● Your objective: Set down, exactly as written, the line containing "This screenshot has height=452, width=1568." and all the lines that follow it to the end of the entries below, omitting every picture.

● Data under study:
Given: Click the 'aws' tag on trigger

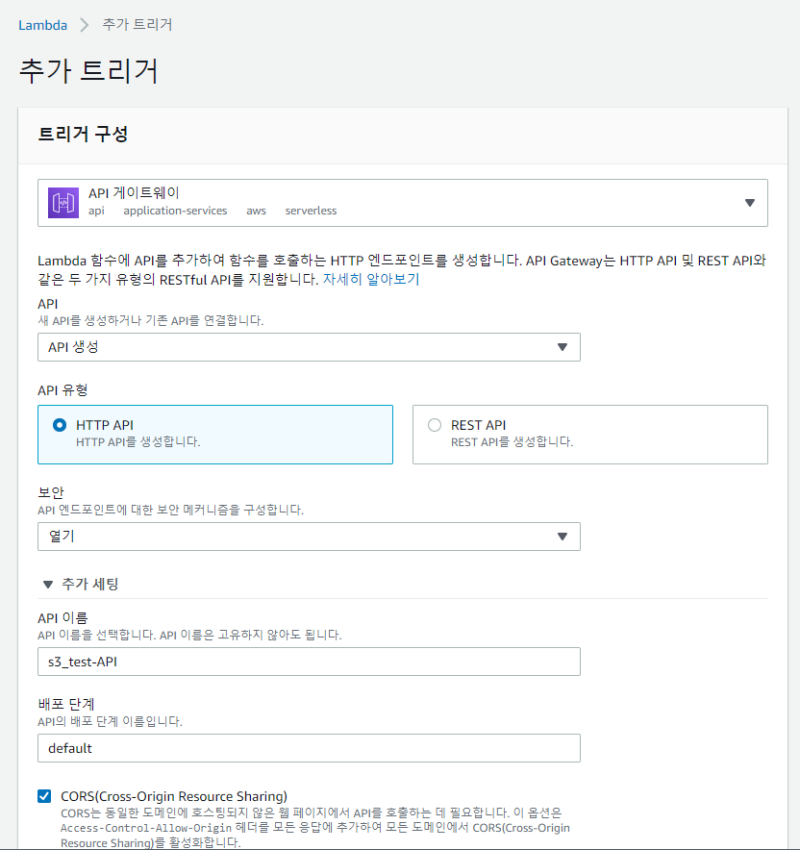Looking at the screenshot, I should pos(256,211).
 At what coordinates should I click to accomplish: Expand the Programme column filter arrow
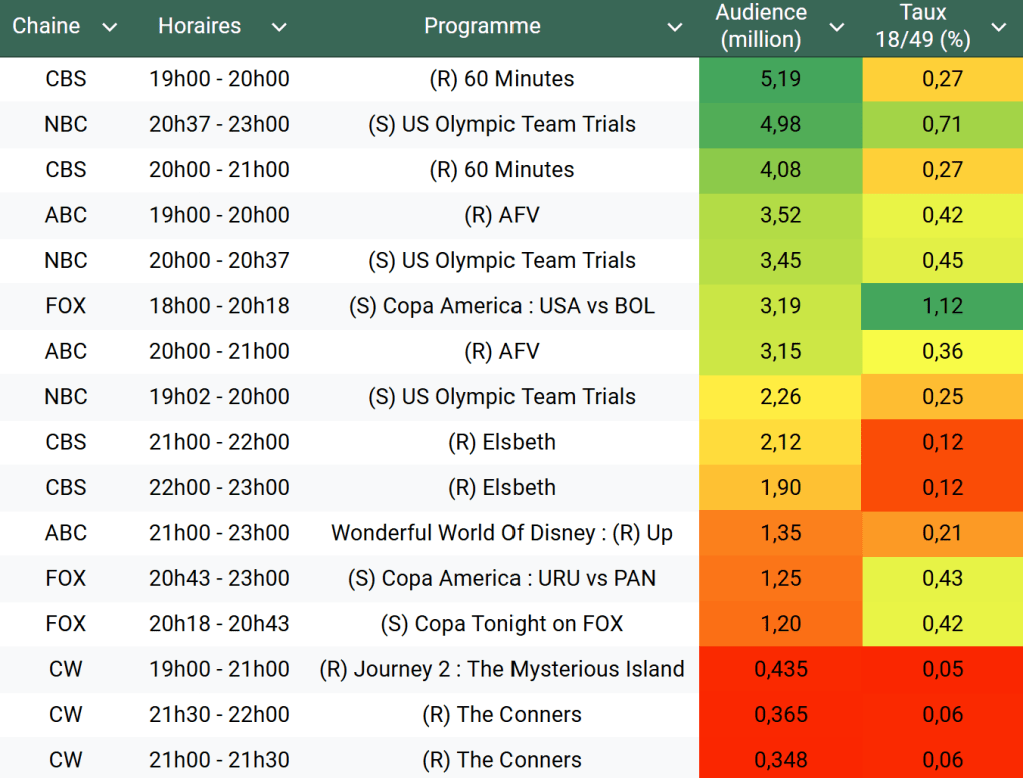pos(675,27)
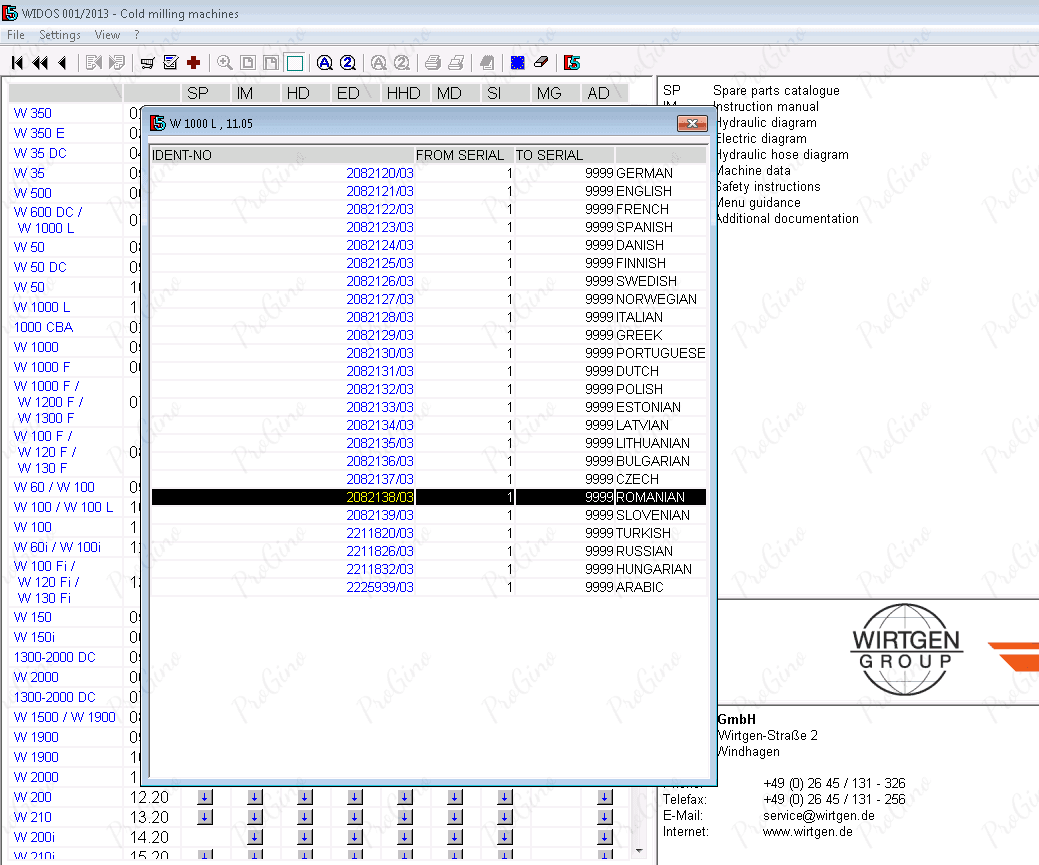Viewport: 1039px width, 865px height.
Task: Click the red cross icon in the toolbar
Action: tap(193, 63)
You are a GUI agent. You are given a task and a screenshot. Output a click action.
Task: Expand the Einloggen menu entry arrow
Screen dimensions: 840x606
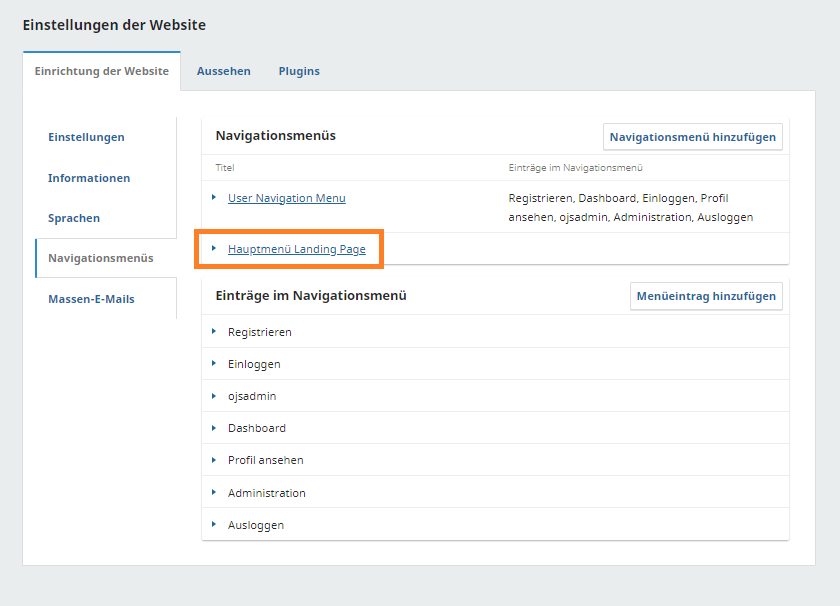point(214,364)
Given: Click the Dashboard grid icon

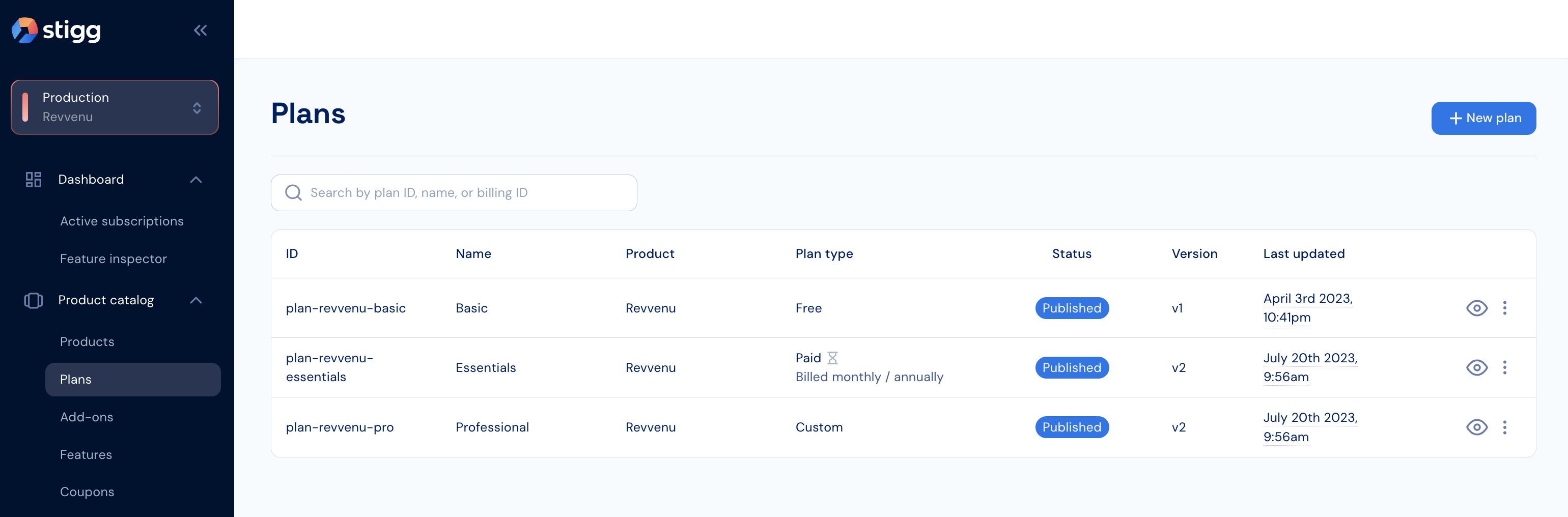Looking at the screenshot, I should 34,180.
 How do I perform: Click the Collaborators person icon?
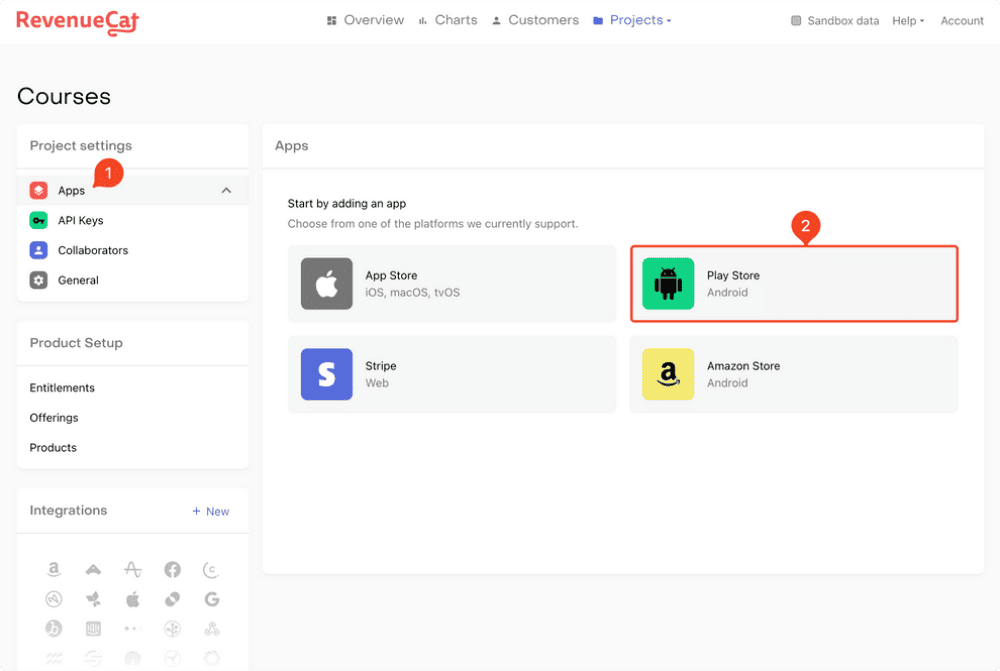point(38,250)
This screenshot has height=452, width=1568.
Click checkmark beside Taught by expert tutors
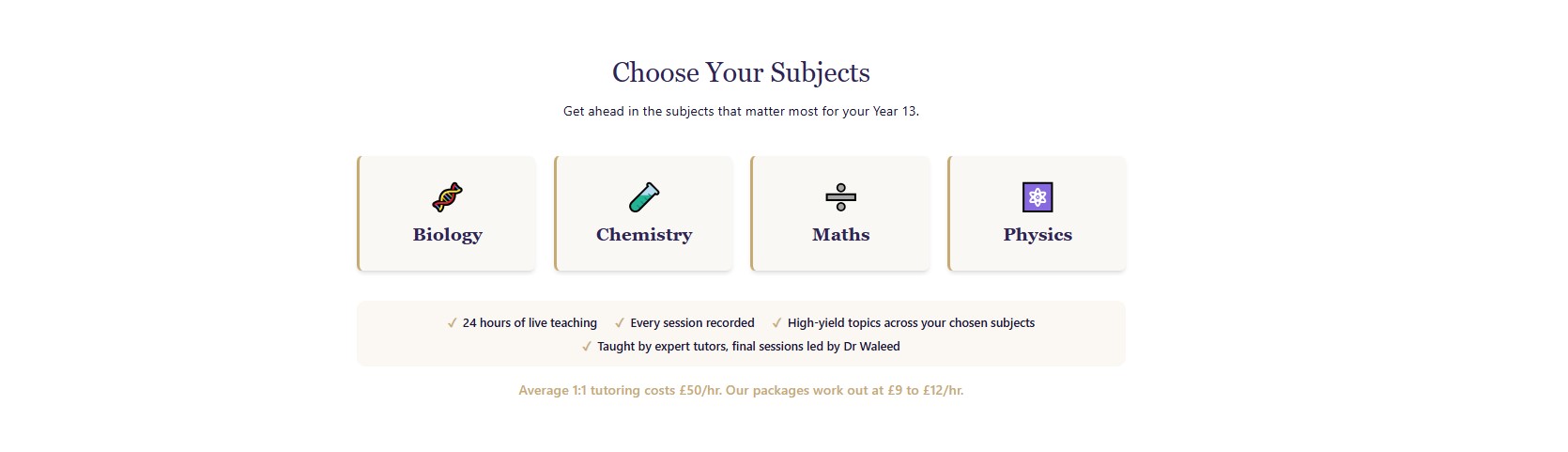tap(587, 346)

● Solution below:
This screenshot has height=452, width=1568.
Click checkmark beside Taught by expert tutors
tap(587, 346)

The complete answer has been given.